F1 is about entertainment and engaging the fans with the skill and bravery of wheel-to-wheel racing, touch-and-go passing and cars on the absolute edge. 

One way the FIA and track designers can maintain the entertainment value is to force errors by building “mistake generators” into the track designs. The most recent example is the Miami track where Clive Bowen, the founder and director of Apex Circuit Design, the team behind the Miami Grand Prix track, explained how they intend to challenge drivers throughout the 5.4-kilometre lap.
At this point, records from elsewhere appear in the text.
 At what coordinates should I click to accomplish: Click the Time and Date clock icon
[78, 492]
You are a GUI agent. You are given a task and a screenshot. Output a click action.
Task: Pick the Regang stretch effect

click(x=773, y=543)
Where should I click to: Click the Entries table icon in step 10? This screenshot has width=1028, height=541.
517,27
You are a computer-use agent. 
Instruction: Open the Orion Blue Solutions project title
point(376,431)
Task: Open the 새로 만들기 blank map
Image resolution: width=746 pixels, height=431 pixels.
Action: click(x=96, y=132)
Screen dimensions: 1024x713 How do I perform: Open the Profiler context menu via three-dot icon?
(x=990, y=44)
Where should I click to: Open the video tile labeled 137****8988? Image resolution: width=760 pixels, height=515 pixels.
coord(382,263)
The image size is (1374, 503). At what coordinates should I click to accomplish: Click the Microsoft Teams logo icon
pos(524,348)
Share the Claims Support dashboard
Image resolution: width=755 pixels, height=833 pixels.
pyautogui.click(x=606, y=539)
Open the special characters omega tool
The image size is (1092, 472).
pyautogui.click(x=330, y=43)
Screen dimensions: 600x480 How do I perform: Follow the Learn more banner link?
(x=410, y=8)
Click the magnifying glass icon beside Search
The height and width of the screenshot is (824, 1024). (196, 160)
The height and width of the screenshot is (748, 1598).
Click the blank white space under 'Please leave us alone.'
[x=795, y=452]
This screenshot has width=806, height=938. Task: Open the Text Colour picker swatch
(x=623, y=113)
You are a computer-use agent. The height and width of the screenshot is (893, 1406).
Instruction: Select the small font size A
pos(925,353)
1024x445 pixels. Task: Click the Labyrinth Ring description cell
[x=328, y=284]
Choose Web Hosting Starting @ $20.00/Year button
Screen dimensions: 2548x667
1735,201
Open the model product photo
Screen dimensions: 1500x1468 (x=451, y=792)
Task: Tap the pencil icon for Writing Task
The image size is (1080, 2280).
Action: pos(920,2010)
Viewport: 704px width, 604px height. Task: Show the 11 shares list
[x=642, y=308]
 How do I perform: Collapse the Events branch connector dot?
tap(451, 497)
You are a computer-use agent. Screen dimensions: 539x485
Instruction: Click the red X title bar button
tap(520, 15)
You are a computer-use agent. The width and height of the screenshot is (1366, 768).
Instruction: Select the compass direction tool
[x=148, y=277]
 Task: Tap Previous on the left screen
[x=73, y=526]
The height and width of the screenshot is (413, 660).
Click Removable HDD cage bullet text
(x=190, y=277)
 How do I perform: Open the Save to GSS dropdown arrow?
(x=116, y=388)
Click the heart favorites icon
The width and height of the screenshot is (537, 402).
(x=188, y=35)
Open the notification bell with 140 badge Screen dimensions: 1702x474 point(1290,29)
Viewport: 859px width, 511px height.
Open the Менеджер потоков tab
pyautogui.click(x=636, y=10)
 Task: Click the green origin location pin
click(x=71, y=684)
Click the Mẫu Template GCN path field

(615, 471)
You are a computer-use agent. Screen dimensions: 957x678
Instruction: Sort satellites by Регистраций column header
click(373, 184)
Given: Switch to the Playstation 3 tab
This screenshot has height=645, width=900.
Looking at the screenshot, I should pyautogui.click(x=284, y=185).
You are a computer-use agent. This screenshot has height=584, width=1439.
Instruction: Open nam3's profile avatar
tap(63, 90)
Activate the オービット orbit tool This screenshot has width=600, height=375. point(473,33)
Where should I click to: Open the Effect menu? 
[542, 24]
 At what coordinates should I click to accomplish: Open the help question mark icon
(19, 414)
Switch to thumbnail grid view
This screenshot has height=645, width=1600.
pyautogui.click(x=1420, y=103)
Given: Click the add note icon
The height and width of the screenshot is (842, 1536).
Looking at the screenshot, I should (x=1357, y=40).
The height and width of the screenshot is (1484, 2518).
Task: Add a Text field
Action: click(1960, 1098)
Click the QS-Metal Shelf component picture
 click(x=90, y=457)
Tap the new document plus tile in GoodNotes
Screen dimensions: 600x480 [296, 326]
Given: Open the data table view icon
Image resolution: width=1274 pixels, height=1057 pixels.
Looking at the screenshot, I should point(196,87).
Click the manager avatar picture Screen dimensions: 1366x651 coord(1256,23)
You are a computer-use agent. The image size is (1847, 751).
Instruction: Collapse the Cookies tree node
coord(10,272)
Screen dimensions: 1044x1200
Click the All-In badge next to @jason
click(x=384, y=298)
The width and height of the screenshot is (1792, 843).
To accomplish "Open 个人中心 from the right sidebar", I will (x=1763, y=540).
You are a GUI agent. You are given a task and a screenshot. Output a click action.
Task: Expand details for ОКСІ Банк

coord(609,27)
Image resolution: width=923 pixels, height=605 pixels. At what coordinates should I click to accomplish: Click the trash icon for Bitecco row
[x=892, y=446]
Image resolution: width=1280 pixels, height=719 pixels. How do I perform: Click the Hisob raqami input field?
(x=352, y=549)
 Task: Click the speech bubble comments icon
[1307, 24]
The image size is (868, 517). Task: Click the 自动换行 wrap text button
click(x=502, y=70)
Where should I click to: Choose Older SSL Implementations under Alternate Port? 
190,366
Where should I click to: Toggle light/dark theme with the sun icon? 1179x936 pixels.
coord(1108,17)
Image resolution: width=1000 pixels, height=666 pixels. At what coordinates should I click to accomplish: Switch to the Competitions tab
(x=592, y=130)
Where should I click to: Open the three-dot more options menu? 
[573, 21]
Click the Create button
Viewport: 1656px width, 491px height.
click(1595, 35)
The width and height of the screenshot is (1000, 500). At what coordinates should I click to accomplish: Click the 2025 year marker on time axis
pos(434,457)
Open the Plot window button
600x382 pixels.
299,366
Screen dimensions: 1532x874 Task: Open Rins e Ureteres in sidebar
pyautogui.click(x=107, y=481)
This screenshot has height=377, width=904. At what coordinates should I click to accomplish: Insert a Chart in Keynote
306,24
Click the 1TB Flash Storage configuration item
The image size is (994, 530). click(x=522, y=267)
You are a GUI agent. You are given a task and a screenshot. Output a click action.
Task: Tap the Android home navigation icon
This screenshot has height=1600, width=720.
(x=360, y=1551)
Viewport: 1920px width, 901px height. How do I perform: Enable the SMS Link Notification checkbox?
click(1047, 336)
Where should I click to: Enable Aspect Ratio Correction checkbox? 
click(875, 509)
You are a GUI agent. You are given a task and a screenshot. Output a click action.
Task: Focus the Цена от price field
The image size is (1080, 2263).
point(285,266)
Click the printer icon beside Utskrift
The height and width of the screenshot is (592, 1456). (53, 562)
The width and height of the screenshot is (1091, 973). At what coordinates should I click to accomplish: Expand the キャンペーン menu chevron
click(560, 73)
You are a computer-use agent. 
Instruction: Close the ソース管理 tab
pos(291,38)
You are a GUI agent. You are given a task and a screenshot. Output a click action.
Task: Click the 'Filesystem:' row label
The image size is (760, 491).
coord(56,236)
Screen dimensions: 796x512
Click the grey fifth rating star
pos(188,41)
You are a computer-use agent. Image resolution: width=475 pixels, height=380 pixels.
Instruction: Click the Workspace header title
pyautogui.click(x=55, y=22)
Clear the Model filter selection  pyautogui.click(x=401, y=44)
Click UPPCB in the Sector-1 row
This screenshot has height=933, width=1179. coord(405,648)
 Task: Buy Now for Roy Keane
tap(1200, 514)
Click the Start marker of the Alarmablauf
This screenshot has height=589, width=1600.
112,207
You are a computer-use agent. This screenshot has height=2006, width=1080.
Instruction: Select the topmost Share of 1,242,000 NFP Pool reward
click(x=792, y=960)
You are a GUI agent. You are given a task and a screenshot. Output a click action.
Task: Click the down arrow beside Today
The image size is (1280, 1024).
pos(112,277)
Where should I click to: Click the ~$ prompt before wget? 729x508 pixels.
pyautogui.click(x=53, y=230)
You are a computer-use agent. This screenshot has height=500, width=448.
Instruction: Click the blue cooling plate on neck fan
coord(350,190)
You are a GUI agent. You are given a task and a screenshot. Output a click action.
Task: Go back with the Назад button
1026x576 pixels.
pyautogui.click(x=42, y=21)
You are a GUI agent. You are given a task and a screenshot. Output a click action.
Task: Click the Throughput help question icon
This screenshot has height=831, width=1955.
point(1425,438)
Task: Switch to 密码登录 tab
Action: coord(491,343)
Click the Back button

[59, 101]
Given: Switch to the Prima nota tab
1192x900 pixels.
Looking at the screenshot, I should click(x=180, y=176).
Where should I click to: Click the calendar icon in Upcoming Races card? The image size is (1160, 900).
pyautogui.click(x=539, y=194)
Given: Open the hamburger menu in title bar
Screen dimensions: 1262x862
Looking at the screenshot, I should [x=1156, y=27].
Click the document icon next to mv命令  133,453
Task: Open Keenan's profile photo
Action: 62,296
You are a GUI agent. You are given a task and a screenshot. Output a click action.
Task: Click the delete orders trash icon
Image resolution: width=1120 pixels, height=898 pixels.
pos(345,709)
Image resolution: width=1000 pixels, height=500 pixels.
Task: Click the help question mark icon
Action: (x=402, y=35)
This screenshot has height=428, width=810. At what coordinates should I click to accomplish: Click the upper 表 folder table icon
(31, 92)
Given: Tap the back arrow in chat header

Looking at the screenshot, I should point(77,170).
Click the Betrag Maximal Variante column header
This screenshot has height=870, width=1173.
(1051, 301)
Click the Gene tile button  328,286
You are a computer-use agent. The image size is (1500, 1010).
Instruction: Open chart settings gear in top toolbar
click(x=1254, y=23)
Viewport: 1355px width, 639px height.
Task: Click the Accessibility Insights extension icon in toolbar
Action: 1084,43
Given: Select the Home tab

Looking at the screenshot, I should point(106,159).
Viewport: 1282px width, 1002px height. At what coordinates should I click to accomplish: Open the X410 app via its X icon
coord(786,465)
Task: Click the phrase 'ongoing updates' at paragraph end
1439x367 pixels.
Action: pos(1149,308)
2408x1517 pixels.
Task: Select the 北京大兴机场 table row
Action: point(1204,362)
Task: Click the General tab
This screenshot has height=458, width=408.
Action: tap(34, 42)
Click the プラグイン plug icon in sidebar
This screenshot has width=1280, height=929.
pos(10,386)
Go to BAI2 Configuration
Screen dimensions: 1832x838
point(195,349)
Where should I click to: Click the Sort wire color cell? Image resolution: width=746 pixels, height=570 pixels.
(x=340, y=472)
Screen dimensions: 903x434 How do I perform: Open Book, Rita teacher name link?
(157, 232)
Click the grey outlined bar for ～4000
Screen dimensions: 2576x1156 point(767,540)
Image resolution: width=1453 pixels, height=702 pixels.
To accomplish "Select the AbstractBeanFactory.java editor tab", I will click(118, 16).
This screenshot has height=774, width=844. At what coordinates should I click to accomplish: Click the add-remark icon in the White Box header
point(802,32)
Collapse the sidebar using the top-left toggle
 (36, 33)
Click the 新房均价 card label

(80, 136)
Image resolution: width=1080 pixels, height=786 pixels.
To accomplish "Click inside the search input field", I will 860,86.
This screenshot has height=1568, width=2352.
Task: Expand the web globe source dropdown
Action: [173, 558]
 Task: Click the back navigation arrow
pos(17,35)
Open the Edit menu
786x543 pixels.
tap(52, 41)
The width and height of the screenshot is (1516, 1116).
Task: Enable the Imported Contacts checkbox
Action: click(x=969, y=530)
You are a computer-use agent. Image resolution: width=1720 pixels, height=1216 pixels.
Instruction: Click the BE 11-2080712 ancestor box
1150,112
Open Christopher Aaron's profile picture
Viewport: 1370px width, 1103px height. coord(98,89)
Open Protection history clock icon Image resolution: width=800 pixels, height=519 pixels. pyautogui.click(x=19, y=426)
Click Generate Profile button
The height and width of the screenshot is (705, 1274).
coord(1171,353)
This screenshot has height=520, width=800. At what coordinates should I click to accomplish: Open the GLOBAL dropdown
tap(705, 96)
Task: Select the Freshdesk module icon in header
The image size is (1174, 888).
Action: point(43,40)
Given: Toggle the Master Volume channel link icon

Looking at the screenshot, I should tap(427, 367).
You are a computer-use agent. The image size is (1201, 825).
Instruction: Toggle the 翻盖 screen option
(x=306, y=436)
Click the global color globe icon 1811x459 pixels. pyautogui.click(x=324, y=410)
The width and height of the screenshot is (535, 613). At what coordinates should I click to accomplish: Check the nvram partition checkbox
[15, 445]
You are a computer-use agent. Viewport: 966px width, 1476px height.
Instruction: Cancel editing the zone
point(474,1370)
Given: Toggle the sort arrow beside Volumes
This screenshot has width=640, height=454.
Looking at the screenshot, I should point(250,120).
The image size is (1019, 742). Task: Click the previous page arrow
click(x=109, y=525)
“We had to ensure that we had a race track that had enough of a ‘Jekyll and Hyde’ personality,” said Bowen. This included “sections with [gradient] change and a lot of traction which require a soft set-up on a car, then some super high-speed sections where you want to have a stiff setup to get the best from aero performance and therefore lateral grip through the corners.

”The positioning of some barriers has been configured to provoke mistakes from drivers, he added. “The sequence from turn 13 through to 16 is where we thread the needle under the turnpike overpasses,” said Bowen. “Going into turn 14, you don’t see the apex of turn 15 until you’re on the apex of turn 14. It’s what we call a ‘mistake generator’ so the opportunity for drivers to gain position because somebody in front overdrives is quite high.”